_PROBLEMS TO SOLVE_:
1: Could you revise the Blue Jays essay from the words "This outlook is" through "end of October.", putting "morbid" in place of "ghoulish"?
2: Pick up the Blue Jays essay after its final sentence and keep writing.

_PAGE EXTRACT_:
★ ★ ★ ★ ★ ★ ★

I’ve been fighting a feeling, a niggling feeling that won’t go away. What if there is no “next year”, not for a while? What if last year was next year?

Maybe a splashy offseason quiets these concerns. David Price looming over the proceedings in Dunedin might shuttle the spoiled and navel-gazey nature of this existential angst. But there are questions around the diamond that voltron their way into a big question that is difficult to answer:

How good are the Blue Jays? Are they good enough to win the World Series?

Are they good enough? Absolutely. Are they the favorites? Probably not. The incredibly tight American League makes it impossible to consider any one team the prohibitive favorite. But the thing is, they probably won’t win. The odds are against them, as they’re stacked against every team in baseball at this time of year.

This outlook is all good and pragmatic and maybe a little ghoulish, but it ignores a certain inevitability. Every year, one team overcomes those long odds and takes home the trophy at the end of October.

There is no good reason to believe it won’t be the Toronto Blue Jays at the top of the heap in October. The offense that blitzed the world is still in place, with small, sneaky moves made along the margins that add depth. The pitching staff is a “one through thirteen” effort, hopefully reimagining how a ball club gets 27 outs a night instead of relying on a workhorse.

There’s no ace, or even a proven commodity beyond R.A. Dickey, forever alone with his tireless effort away from the cameras, 200 workmanlike innings and that faraway look his cheerful & undefeated eyes. An ace is a wonderful commodity, as the Price era reminded us.

But we must remind ourselves a few things about the David Price Era. Firstly, it was 11 regular season starts long. Eleven. The same number Aaron Sanchez made last year. Fewer than Josh Johnson, Todd Redmond, and Esmil Rogers made in 2013. Fewer than Aaron Laffey made for the Blue Jays in 2012.

Obviously Price was amazing in those games, but something else amazing happened in those 11 starts.

★ ★ ★ ★ ★ ★ ★

_AVAILABLE DATA_:
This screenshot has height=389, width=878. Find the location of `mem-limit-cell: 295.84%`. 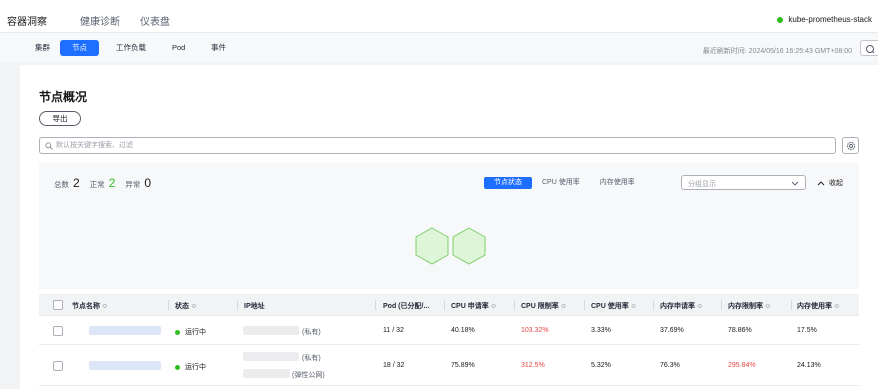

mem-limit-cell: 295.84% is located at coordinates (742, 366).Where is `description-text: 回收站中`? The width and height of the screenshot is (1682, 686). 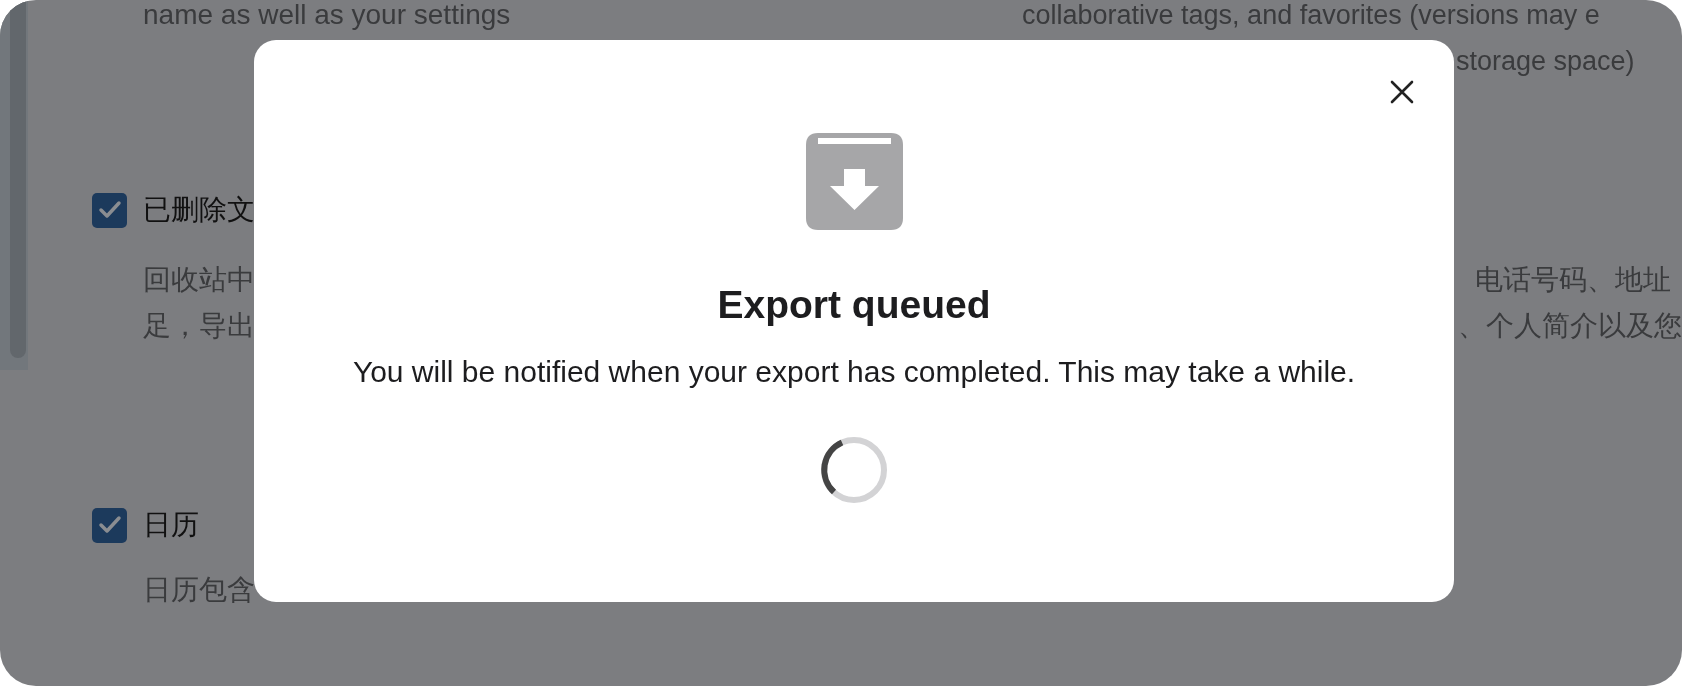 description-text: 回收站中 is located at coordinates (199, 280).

★ ★ ★ ★ ★ ★ ★

_RESPONSES TO THE EXERCISE_:
1:
This outlook is all good and pragmatic and maybe a little morbid, but it ignores a certain inevitability. Every year, one team overcomes those long odds and takes home the trophy at the end of October.

2:
Run Support per game startedRun Support per 27 outs
Price with TOR7.28
MLB Averages4.44.3

The Blue Jays offense averaged more than seven runs per David Price start. That’s a recipe for winning games, regardless of the man on the mound. J.A. Happ could go back to wholly uninspiring J.A. Happ (rather than Ray Searaged J.A. Happ) and start those games and the Blue Jays record would look the same. They went 31-15 in games Price didn’t start after his arrival. That's good.

And that offense remains. It remains to torment lefties and NL imports accustomed to bench bats in the pitcher’s spot and/or the Brewers. That offense returns with the same personnel, save Ben Revere; a useful but not irreplaceable piece.

It returns Troy Tulowitzki from a winter of mental rest, acceptance and time to adjust to the world beyond Coors Field, where not everything is a fastball. It returns a Four Win Center Fielder and a national treasure behind the plate. It returns the face of the franchise looking for his performance to catch up to his fame.

It returns the best player in franchise history. It returns the most underrated player in franchise history. It returns the American League’s most valuable player.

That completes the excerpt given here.